Postgrad allowance still hanging in the balance

Students across the country are having second thoughts about postgraduate study due to a lack of financial support available to them.

In last year’s general election, the Labour party promised to reintroduce a student allowance for postgraduate study after they were scrapped by the previous Government in 2013.

Several months later, some students are questioning whether they will make good on this promise, as the decision to undertake postgraduate study often depends on finances.

The government typically releases its budget at the end of May, and it’s not yet been indicated whether an allowance for postgrad students will be included.

The New Zealand Union of Students’ Associations (NZUSA) has since put together an open letter addressed to the Education Minister Chris Hipkins.

The association have also launched a petition and are just shy of the 2000 signatures needed.

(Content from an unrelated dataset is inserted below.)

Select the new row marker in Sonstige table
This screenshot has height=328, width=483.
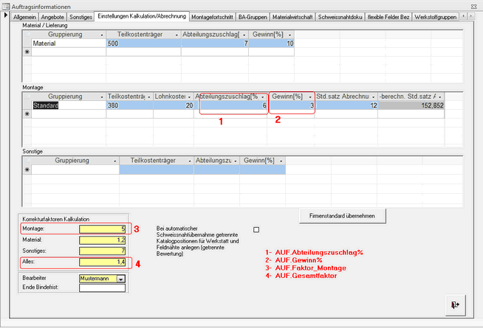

Jess Davies wants to do postgrad psychology but is unsure if she’ll be able to afford it.

“Those furthering their education are the ones who bring even more skills to New Zealand workplaces, especially psychology, healthcare, and education, and because they’ve already spent a miniature fortune on study they aren’t going to be rolling in cash.”

Mature student Carla Beaven says for years she was working full time and raising three children while working towards a Bachelor of Arts degree.

“I’ve been offered a scholarship toward postgrad,” she says.

“However, I have no partner, so no backup income, and I’ve used up my savings to get through my degree with no student loan.

“Literally the main barrier to postgrad is that I’m not eligible for student allowance anymore. I’ve had no choice but to re-enter the workforce instead.”

President of the NZUSA Jonathan Gee says the current Government says it’s committed to issues such as addressing the mental health crisis, uplifting the teaching profession and tackling climate change.

“In order for this work to succeed, we urgently need to be supporting our people to gain skills in these areas.

“A postgraduate student allowance is an easy first step towards making this a reality."